Tamar Zinn
New York, NY
Website
www.tamarzinn.com
Social Media
Instagram
How would you describe your work?
My paintings and drawings are abstractions that while suggestive of the natural world, are intended to evoke sensations rather than describing a particular place or time. My imagery is invented, but informed by memories of all that I have experienced. Light, atmospheric ambiguity, and movement are touchstones that drive my work. I’m also very much preoccupied by the notion of liminality – the sense that all is transitory. The challenge is to communicate a perpetual state of being ‘in-between’ while making something that is concrete and unchanging.
What inspires you?
I am motivated by curiosity and a desire to offer visual experiences that are simultaneously suggestive of something familiar while being otherworldly. I am always observing what is around me and thinking about what it is that I notice. So a walk outside, whether I’m in the woods or on a city street, becomes a way to observe shifts in light and color. I’m noticing how reflected sunlight transforms the color of a brick wall, or how the moonlight casts a soft glow on a grassy expanse. Lately, I’ve been transfixed by watching the movement of the wind high up in the trees, or the faint flicker of soft shadows on a wall. All of that noticing eventually shows up in my paintings, transformed by time and shaped by my vocabulary of mark-making and color.
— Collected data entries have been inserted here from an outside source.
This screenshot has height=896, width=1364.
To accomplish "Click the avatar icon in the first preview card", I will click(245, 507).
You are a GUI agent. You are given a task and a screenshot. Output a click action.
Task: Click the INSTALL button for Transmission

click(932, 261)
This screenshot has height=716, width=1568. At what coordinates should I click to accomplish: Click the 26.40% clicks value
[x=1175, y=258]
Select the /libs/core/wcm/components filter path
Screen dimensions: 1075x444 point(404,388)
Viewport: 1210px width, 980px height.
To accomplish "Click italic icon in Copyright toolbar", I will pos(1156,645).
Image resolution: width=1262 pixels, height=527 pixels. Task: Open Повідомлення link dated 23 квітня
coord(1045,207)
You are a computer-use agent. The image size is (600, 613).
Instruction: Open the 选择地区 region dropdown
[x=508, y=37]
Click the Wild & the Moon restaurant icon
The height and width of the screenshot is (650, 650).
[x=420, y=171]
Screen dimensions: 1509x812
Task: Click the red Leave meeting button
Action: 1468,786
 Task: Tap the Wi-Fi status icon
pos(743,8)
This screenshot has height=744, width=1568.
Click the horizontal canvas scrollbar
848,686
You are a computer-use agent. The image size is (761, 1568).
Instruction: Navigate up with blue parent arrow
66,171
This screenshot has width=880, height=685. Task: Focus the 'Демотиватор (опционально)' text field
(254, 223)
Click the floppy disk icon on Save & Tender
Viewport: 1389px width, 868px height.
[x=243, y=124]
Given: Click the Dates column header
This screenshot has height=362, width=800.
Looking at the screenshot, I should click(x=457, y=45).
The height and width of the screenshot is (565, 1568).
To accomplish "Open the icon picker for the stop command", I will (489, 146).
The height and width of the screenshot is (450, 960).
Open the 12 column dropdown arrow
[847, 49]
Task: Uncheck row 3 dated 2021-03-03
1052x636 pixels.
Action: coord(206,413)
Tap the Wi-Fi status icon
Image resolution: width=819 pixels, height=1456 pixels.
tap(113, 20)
Can you speak about your process?
I often describe my process as purposeful stumbling around. I start with a loose set of parameters, but stay open to whatever tumbles out even if it falls outside those parameters. The most exciting possibilities emerge when you let yourself break your own rules. For me, painting is a slow, extended process. Although I don’t start out with an endpoint in mind, I do have intentions towards light, movement, or color. When I sit surrounded by recently completed work, it sparks the initial direction for new paintings. I begin by putting down several layers of broad atmospheric color interspersed with layers of gestural marks. Through a process of accretion and removal, I gradually discover where the work wants to take me. I usually work on several paintings at the same time so if I get stuck, I have another painting to jump into. Each painting in a series helps me understand how to resolve the other paintings.
In contrast, drawing is a fairly rapid sensory process and a means of capturing gesture. The gestures may be fast or slow, they may be extended or articulated. It is about breath and movement and each series is an embodiment of my sensibilities at a particular time. The similarity with my approach to painting is that I don’t know where I’m heading. A new series of drawings begins with an exploration of materials, not an idea that I want to reveal on paper. It is the feel of oil pastel or charcoal against the paper that helps me to discover the shape of the gesture that is right for that moment. A completed drawing makes manifest the sensation of movements flowing from breath to shoulder and arm. Drawing for me is the most direct and unfiltered expression of who I am at a particular moment.
How did you become interested in art?
I’m not really sure – it was just something that I enjoyed doing. While my family went to museums frequently when I was a child, I didn’t know any visual artists and I had no idea that becoming an artist was an option. My parents didn’t own any original art, but we had framed reproductions of work I saw at the museums and they also bought books with art of the great masters. As a child, I was fascinated by archaeology and assumed that I’d end up in some scientific field. But I grew up in a NYC neighborhood where community organizations offered classes in the arts. I started violin lessons when I was six, and added classes in modern dance soon after. When I was 10 or 11, I also attended a weekly art class. By the time I was in middle school, every Saturday was spent playing in an orchestra in the morning and going to an art class at the Art Student’s League in the afternoon. It wasn’t until my sophomore year in college that I fully turned my attention to visual art.
Do you have any favorite artists, movies, books, or quotes?
I’m always returning to the work of Brice Marden, Richard Diebenkorn, and Morandi. Of course, there are so many other influences, but their work offers me the most joy and sustenance.
MARDEN, from an interview for his 2020 exhibit at the Menil Drawing Institute:
“Just pick a line and follow it. Hopefully, you begin to disappear.”
DIEBENKORN, from his list of Notes to myself on beginning a painting:
“Attempt what is not certain. Certainty may or may not come later. It may then be a valuable delusion.
Mistakes can’t be erased but they move you from your present position.“
What advice do you have for younger artists?
Keep going. Take risks. Be patient. Give yourself permission to lose your way.
Notice what you are noticing -- in your own work and in the work of others.